During the year under review due to financial crisis company has not carried out any business activities and faces huge set back. So company not in position to generate any revenue from the operation but due to some fixed cost company posted Net Loss of Rs.229054/-.

BRIEF DESCRIPTION OF THE COMPANY'S WORKING DURING THE YEAR/STATE OF THE COMPANY'S AFFAIR:

The Company does not have any significant business activity and not carried out any business during the year under review.

DIVIDEND:

Considering the loss incurred in the current financial year and accumulated losses, your Directors have not recommended any dividend for the financial year under review.

TRANSFER TO RESERVES:

The Company has not transferred any amount to Reserves for the period under review.

SHARE CAPITAL:

The issued, subscribed and paid up capital of the Company is Rs. 108600000/- divided into 18600000 equity shares of Rs 10/- each. There has been no change in the share capital of the Company during the year.

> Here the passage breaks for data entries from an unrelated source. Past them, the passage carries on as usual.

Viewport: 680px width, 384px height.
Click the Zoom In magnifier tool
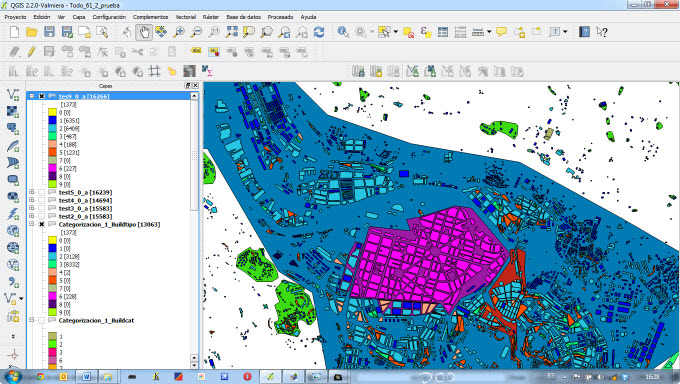coord(179,32)
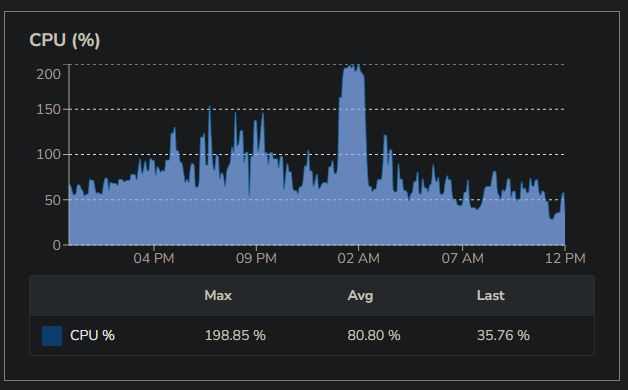Sort legend by Last column header
Image resolution: width=628 pixels, height=390 pixels.
(491, 296)
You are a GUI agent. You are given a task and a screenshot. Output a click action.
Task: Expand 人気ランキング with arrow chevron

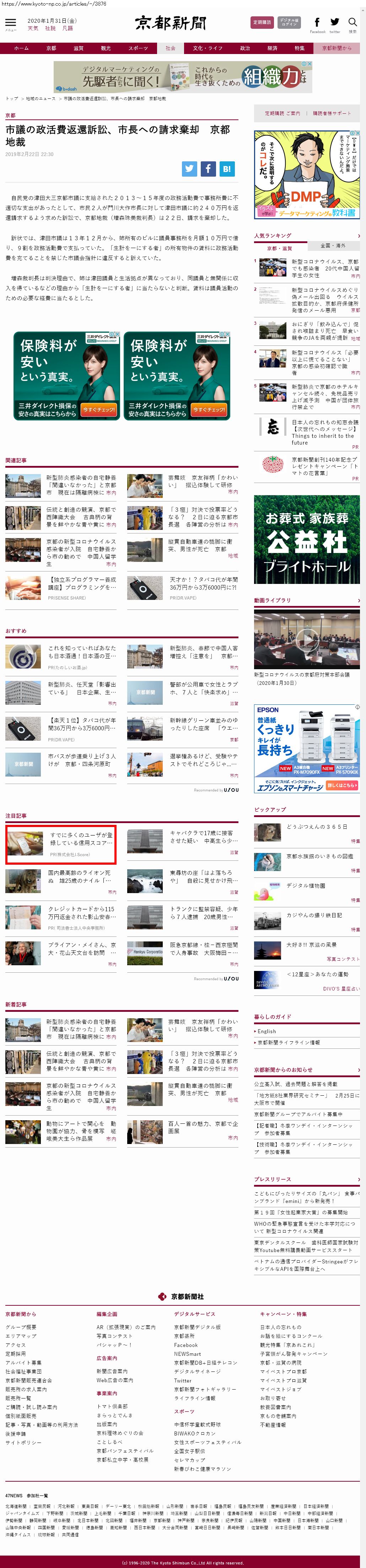coord(358,236)
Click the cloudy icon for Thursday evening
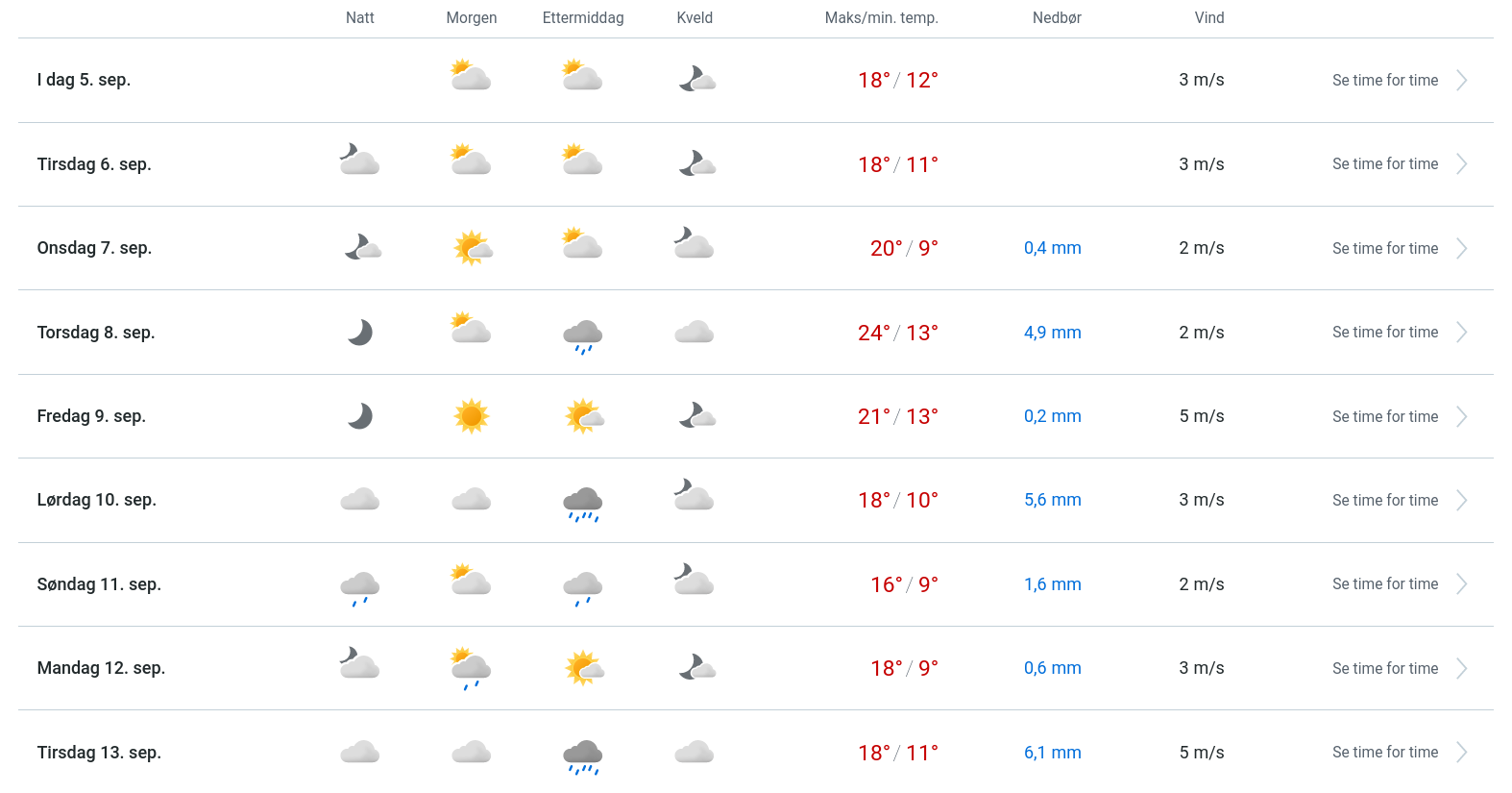The image size is (1512, 793). 695,333
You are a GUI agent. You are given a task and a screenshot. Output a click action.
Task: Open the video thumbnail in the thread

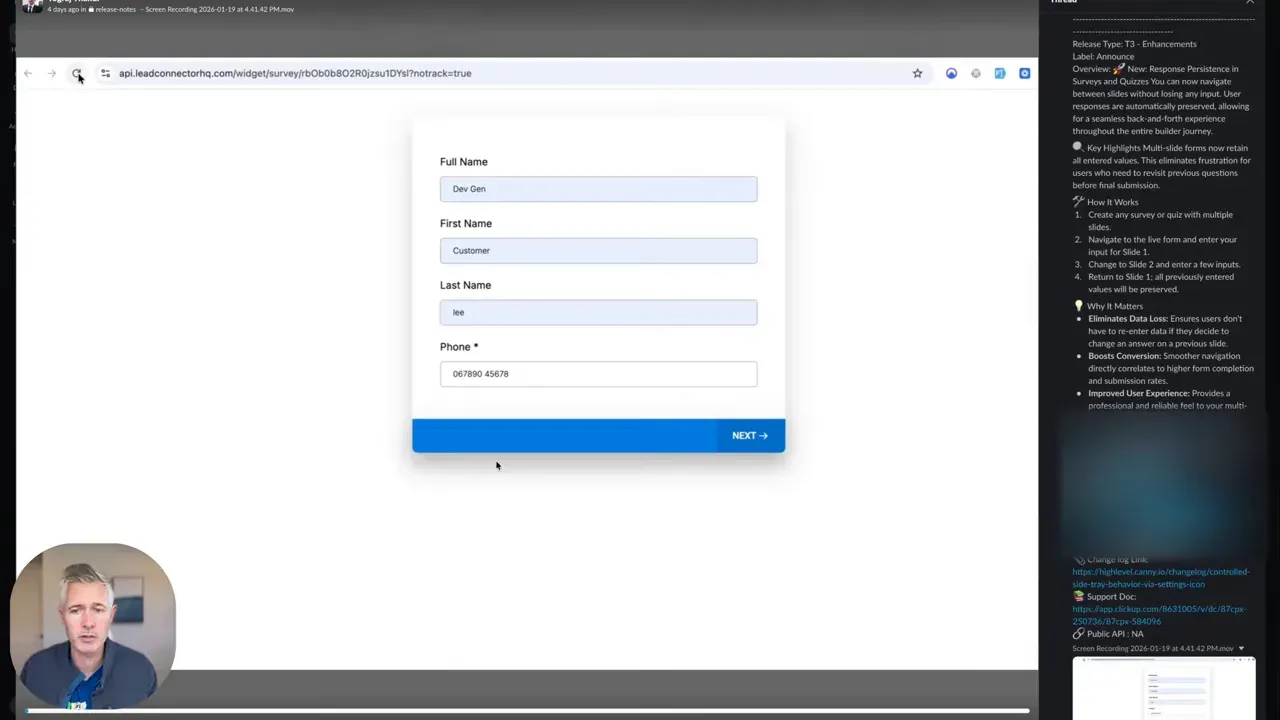point(1163,690)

SUBSIDIARIES, JOINT VENTURES OR ASSOCIATE COMPANIES:

The Company does not have any subsidiary, associate companies & joint ventures.

FIXED DEPOSIT:

Your Company has not accepted any deposits within the meaning of Section 73 of the Companies Act, 2013 and the Companies (Acceptance of Deposits) Rules, 2014.

PARTICULARS OF LOANS, GUARANTEES OR INVESTMENTS:

The Company has not given any loans or guarantees covered under the provisions of section 186 of the Companies Act, 2013.

RELATED PARTY TRANSACTIONS:

All related party transactions that were entered into during the financial year were on arm's length basis and were in the ordinary course of the business. There are no materially significant related party transactions made by the company with Promoters, Key Managerial Personnel or other designated persons which may have potential conflict with interest of the company at large.

MATERIAL CHANGES AND COMMITMENTS IF ANY AFFECTING THE FINANCIAL POSITION OF THE COMPANY:

No material changes and commitments affecting the financial position of the company have occurred between the end of financial year to which the financial statements relate and the date of the Directors' Report.

SIGNIFICANT ORDERS PASSED BY THE REGULATORS, COURTS OR TRIBUNALS IMPACTING GOING CONCERN AND COMPANY'S OPERATIONS:

To the best of our knowledge, the company has not received any such orders passed by the regulators, courts or tribunals during the year, which may impact the going concern status or company's operations in future.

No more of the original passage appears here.